[Start of section]

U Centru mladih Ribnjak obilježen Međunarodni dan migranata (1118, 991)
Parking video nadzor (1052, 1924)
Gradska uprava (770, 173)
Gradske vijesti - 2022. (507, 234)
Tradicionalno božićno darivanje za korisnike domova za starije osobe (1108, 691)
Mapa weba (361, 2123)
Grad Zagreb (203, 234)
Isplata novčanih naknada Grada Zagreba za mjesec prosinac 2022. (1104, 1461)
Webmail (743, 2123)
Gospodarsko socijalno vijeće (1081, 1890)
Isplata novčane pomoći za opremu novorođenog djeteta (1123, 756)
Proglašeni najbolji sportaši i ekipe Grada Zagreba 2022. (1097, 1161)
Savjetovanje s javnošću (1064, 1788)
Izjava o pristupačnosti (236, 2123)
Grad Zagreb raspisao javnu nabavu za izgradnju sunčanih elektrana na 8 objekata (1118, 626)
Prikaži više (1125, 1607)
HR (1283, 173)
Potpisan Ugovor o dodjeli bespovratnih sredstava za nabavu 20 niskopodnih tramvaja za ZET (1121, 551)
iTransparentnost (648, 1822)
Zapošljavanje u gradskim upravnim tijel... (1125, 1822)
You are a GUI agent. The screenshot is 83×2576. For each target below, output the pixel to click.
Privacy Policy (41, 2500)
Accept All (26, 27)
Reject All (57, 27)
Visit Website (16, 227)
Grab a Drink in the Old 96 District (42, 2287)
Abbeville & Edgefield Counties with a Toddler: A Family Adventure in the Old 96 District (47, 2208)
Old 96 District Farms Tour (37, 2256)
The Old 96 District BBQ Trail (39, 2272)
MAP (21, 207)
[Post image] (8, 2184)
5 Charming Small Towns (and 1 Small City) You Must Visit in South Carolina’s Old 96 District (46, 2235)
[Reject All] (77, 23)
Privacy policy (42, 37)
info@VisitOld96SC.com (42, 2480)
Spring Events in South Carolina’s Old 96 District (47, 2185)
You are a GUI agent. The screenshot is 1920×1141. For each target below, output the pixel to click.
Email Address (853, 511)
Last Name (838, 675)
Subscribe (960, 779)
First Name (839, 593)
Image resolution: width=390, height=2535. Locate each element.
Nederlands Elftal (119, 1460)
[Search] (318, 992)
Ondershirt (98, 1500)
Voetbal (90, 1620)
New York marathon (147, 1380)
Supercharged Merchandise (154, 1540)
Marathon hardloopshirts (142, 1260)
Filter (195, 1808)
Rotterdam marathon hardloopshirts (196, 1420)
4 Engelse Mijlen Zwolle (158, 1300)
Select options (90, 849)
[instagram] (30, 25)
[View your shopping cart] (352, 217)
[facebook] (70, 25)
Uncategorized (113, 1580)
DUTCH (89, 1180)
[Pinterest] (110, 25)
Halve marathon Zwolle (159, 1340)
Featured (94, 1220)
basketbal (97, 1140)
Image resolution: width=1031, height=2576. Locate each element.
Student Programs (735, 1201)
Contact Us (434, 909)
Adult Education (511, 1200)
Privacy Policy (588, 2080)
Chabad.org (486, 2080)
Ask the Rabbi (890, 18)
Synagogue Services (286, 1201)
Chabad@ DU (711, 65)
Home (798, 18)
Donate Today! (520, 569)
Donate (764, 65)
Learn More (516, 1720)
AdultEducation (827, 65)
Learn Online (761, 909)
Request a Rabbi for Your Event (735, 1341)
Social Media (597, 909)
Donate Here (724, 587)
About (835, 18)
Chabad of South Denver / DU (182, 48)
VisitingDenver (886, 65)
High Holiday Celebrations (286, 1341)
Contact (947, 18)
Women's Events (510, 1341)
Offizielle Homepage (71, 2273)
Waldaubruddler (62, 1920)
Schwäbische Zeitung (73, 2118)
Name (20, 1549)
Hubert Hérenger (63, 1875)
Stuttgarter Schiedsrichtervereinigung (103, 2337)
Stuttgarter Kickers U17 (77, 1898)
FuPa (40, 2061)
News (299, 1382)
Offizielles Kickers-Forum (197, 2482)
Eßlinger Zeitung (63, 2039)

[End of section]

Would you retype exactly the lines above, from the line with "Rotterdam marathon hardloopshirts (196, 1420)" to the line with "Halve marathon Zwolle (159, 1340)", with both end lines kept and nothing more?

— THE ANSWER —
Rotterdam marathon hardloopshirts (196, 1420)
4 Engelse Mijlen Zwolle (158, 1300)
Select options (90, 849)
[instagram] (30, 25)
[View your shopping cart] (352, 217)
[facebook] (70, 25)
Uncategorized (113, 1580)
DUTCH (89, 1180)
[Pinterest] (110, 25)
Halve marathon Zwolle (159, 1340)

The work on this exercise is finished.